LA STORIA
GUBBIO È tra i guardalinee d’Italia più giovani e fresco di debutto in Serie D. Così Filippo Nardoni scrive un’altra bella pagina di storia per la sezione eugubina degli arbitri intitolata alla memoria di Carlo Angeletti. Il diciannovenne, che è anche segretario della stessa sezione, ha esordito domenica scorsa in Trastevere-Ischia nella terna con l’arbitro Santinelli di Bergamo e l’assistente arbitrale Ettore Caravella di Perugia, giocata al Trastevere Stadium di Roma e valevole per la ventottesima giornata nel girone G. La gara è finita 1-1 e in virtù di questo risultato, per la contemporanea vittoria della Scafatese per 4-2 sul Monastir, proprio la Scafatese ha vinto il campionato con 6 giornate d’anticipo salendo in C (72 punti dei campani contri i 53 del Trastevere).

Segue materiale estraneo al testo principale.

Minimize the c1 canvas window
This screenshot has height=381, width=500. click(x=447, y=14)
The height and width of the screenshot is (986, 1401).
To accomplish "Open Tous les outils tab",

La partita a Roma ha visto il vantaggio di Longo su rigore al 48’ per gli ospiti e il pareggio al 74’ di Mattia per i romani.
Su Nardoni, che viene considerato un interessante profilo di prospettiva nel solco della migliore tradizione della scuola arbitrale eugubina, ci sono molte attenzioni dopo le ottime prestazioni nel corso del campionato di Eccellenza regionale in questa stagione. Nardoni è arbitro dal 13 novembre 2021 e concilia al meglio la vocazione arbitrale con l’impegno di studente al primo anno d’informatica dell’università di Perugia. Ha preso le orme del cinquantenne Matteo Passeri che da guardalinee ha il record italiano di designazioni (283) alla diciottesima stagione in Serie A. Nella sezione presieduta da Adolfo Traversini crescono le nuove leve, tra cui Filippo Nardoni e nei professionisti l’assistente Matteo Lauri, tra i migliori della stagione in Serie C, insieme a Giovanni Fiordi in D e, tra gli arbitri Lorenzo Traversini in Eccellenza umbra; Fabio Casagrande, Federico Peruzzi e Francesco Tomarelli in Promozione; Mossinhe Bouziane, Cristian Gubbini, Riccardo Menichini, Alessandro Moriconi e Jan Jakub Pankiewicz in Prima categoria; Diego Bartocci e Nio Dolgetta come assistenti; Leonardo Biccheri tra gli osservatori e i ragazzi promettenti dell’organo tecnico sezionale sotto la guida di Aldo Orsini.
La sezione, che conta 81 tesserati di cui una sessantina sul campo, si appresta a ricordare la data del 5 aprile 1970, in cui ricorre la morte di Carlo Angeletti, colpito da un fulmine mentre arbitrava Sinalunghese-Dicomano. Gli verrà reso omaggio anche con un’amichevole a fine stagione con la sezione di Siena. La sezione si prepara anche a cambiare sede in locali più idonei, in corso Garibaldi nel centro storico, per incentivare il reclutamento.